Texto do documento →

━━━

Nevoeiro persistente

China em baixa dificulta previsões sobre diluição dos excedentes de PP e PE
Nevoeiro persistente

O Momento Minsky, assim chamado em honra ao economista Hyman Minsky, ocorre quando enfim se instaura no mercado de capitais o reconhecimento unânime de que uma dívida ficou mesmo insustentável. É uma situação resultante de prolongada prosperidade e investimentos crescentes e, por tabela, contaminada pelo aumento da especulação com dinheiro emprestado. Minsky também achava que a estabilidade é a mãe da instabilidade, pois, a certa altura em fases exuberantes, os investidores topam correr mais riscos para aumentar os lucros até então comedidos. Aí o sistema degringola.
Pois nos últimos meses, vingou a percepção de que a China, segunda economia mundial, importador nº1 e exportador nº 2, entrou em Momento Minsky. A manufatura e exportações encolheram e, em clima de deflação, o desemprego entre jovens bate recordes e fazem correr um frio na espinha do mercado financeiro o zilionário fiasco imobiliário, endividamento de governos locais e a demanda doméstica colapsada pela perda de confiança do consumidor e supremacia da população idosa.

━━━

Conteúdo dos dados →
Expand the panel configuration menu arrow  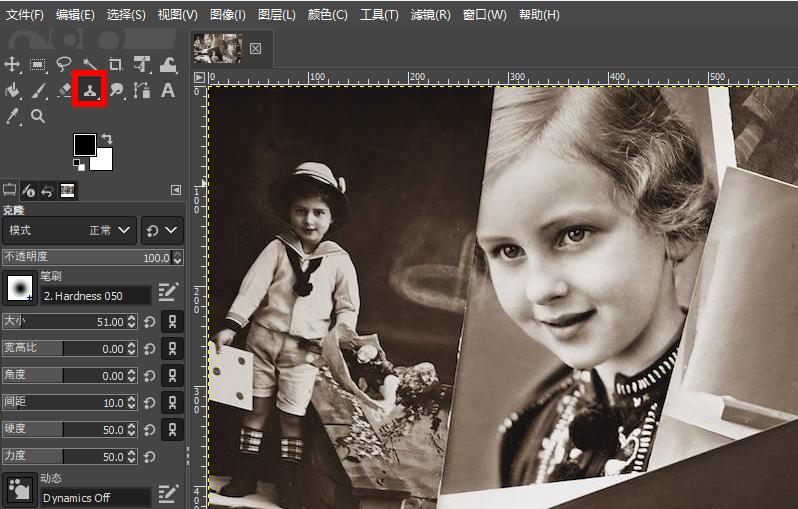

━━━

Conjunto de tarefas →
a. No texto sobre o Momento Minsky, reescreva o trecho que começa em "O Momento Minsky, assim" e segue até "o sistema degringola.", trocando "investidores" por "aplicadores".
b. Traduza para o inglês esta frase do texto sobre o Momento Minsky: "Minsky também achava que a estabilidade é a mãe da instabilidade, pois, a certa altura em fases exuberantes, os investidores topam correr mais riscos para aumentar os lucros até então comedidos."
O material vem de uma fonte diferente da do texto.

Respostas →
a.
O Momento Minsky, assim chamado em honra ao economista Hyman Minsky, ocorre quando enfim se instaura no mercado de capitais o reconhecimento unânime de que uma dívida ficou mesmo insustentável. É uma situação resultante de prolongada prosperidade e investimentos crescentes e, por tabela, contaminada pelo aumento da especulação com dinheiro emprestado. Minsky também achava que a estabilidade é a mãe da instabilidade, pois, a certa altura em fases exuberantes, os aplicadores topam correr mais riscos para aumentar os lucros até então comedidos. Aí o sistema degringola.

b. Minsky also believed that stability is the mother of instability, because at a certain point in exuberant phases, investors are willing to take on more risk to boost profits that had until then been modest.